TASKS FOR THIS EXERCISE =>
- a) Say whether each statement below agrees with the snooker passage, answering yes or no and quoting the words of the passage that decide it. (i) Doug Mountjoy was born in Ebbw Vale. (ii) Stevens won the UK Snooker Championship in 2003. (iii) Mountjoy won the 1981 World Championship.
- b) Write out everything in the snooker passage from "Stevens has, however, won" down to "the 2005/2006 season.", switching "career-high" for "personal-best".
- c) Pick up the snooker passage where it stops and continue it.

Stevens has, however, won two of the game’s most prestigious events, the Benson and Hedges Masters in 2000 and the UK Snooker Championship in 2003. He reached a career-high ranking of number four for the 2005/2006 season.
Doug Mountjoy, born in Tir-y-Berth, Caerphilly, was another popular Welsh player during the 1970s and ’80s and remained within the top 16 of the world rankings for 11 consecutive years.
Brought up just outside Ebbw Vale, he worked for some years as a coal miner, playing snooker in his spare time. A well-known player in the valleys as a youth and young man, he won many amateur tournaments including two Welsh Amateur titles and the World Amateur title in 1976.
He began his professional snooker career by clinching the title at the 1977 Masters tournament, which he had entered as a late replacement. He won both the 1978 UK Championship and the 1979 Irish Masters, and reached the final of the 1981 World Championship where he lost to Steve Davis.

INFORMATION SHOWN =>
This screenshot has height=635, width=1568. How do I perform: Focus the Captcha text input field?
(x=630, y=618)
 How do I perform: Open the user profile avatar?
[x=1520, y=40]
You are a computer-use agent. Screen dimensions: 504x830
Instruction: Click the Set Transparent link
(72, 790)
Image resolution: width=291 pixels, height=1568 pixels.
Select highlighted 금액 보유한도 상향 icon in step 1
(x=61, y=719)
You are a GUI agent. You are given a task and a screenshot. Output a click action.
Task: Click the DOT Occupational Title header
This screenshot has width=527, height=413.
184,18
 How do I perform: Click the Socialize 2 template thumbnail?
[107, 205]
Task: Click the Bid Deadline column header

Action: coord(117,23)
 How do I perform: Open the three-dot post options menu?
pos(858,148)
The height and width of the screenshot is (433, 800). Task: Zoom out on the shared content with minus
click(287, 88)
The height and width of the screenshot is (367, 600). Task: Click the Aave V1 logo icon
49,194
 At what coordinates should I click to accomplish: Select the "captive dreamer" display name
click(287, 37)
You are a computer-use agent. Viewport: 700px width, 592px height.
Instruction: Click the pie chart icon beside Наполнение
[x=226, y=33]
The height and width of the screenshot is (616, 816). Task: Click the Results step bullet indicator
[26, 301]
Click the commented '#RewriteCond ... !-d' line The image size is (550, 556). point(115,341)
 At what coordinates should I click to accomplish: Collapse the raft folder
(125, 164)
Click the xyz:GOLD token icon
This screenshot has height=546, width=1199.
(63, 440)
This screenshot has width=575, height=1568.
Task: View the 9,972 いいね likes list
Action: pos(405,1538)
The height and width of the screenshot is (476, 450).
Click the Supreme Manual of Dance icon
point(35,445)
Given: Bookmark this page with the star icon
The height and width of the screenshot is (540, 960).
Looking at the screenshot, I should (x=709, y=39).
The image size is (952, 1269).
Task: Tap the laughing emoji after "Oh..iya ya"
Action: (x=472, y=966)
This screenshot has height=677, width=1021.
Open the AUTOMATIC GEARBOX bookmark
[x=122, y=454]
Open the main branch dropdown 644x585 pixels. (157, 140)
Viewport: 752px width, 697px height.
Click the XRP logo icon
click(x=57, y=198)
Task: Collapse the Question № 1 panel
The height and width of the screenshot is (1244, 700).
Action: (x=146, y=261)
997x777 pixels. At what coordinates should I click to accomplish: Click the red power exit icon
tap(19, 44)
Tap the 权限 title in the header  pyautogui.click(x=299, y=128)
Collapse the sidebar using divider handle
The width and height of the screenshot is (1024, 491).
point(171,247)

ANSWER SET =>
- a)
(i) No: "Doug Mountjoy, born in Tir-y-Berth, Caerphilly"
(ii) Yes: "the UK Snooker Championship in 2003"
(iii) No: "reached the final of the 1981 World Championship where he lost to Steve Davis"

- b)
Stevens has, however, won two of the game’s most prestigious events, the Benson and Hedges Masters in 2000 and the UK Snooker Championship in 2003. He reached a personal-best ranking of number four for the 2005/2006 season.

- c)
Mountjoy enjoyed a resurgence in his 40s, and at the age of 46 he defeated future seven-time world champion Hendry in the final of the 1988 UK Championship. He followed this up with the 1989 Classic title, and by the end of the 1988–89 season he was back in the top 16, where he remained until 1992. His world ranking peaked at number five in 1990/1991. He also won five Welsh Professional titles during his career.
Diagnosed with lung cancer in 1993, Mountjoy qualified for the World Championship at the age of 50, just weeks before having one of his lungs surgically removed. He continued to play professionally until 1997 and was coach to the United Arab Emirates snooker association between 1997 and 1999.
Other notable Welsh snooker players include Darren Morgan, Cliff Wilson, Gary Owen, Ryan Day and Dominic Dale.
Darren Morgan, from Newport, earned over £1m during an 18-year professional career. He won the World Amateur Championship in 1987 and played on the professional main tour from 1988 until 2006. He was ranked within the top 16 for six years despite never winning a ranking event. He compiled 111 century breaks in his career.
His best achievements as a professional were to win the Irish Masters in 1996, beating Steve Davis 9–8 in the final, and he captained Wales to victory in the 1999 Nations Cup. He was also a semi-finalist in the 1994 World Championship and a quarter-finalist on three occasions.
He went on to run a snooker club in Cross Keys, named The Red Triangle, where he would coach young players.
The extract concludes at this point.